With competition from other manufacturers from around the world and the increasing popularity of television, Meccano Ltd's dominance of the toy market diminished sharply. To cut their losses, Airfix closed Meccano Ltd's flagship Binns Road factory in Liverpool in November 1979, bringing to an end three-quarters of a century of British toy making. Management tried to put the blame for the closure on workers, but failures by management to modernise were the real cause.

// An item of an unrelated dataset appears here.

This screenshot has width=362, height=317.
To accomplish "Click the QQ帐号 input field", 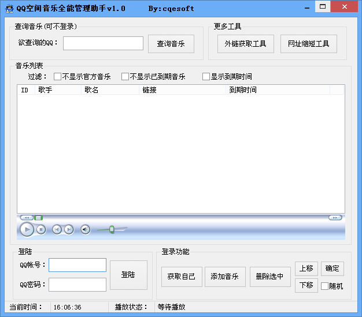I will tap(77, 265).
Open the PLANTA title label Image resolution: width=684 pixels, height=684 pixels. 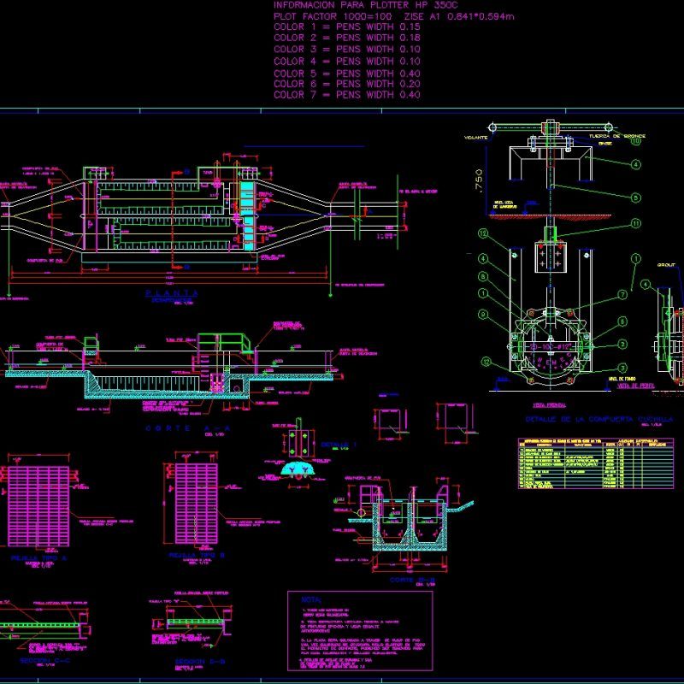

The manufacture of Meccano, however, still continued in France. Airfix were eventually liquidated two years later and in 1981 General Mills purchased Meccano Ltd UK, giving it complete control of the Meccano franchise. It shifted all Meccano and Airfix operations to France and completely revamped the Miro-Meccano construction sets.

In August 1985 French accountant Marc Rebibo bought Miro-Meccano from General Mills, reverted the French company name to "Meccano S.A." and reintroduced some of the discontinued Meccano sets. In 1989 Rebibo was bought out by Finamec (Financière de Serbie), who continued the manufacture of Meccano in France. In 1990 Meccano France purchased the "Erector" trademark in the U.S.A. and started selling Meccano sets marked "Erector Meccano" in the U.S.A.

By 2000 Meccano France was faltering and was bought out in May 2000 by the Japanese toy company Nikko, who continue to manufacture Meccano sets in France and China, although very different from the Meccano originally manufactured by the Binns Road factory.

In 2013 Meccano was acquired by Spin Master.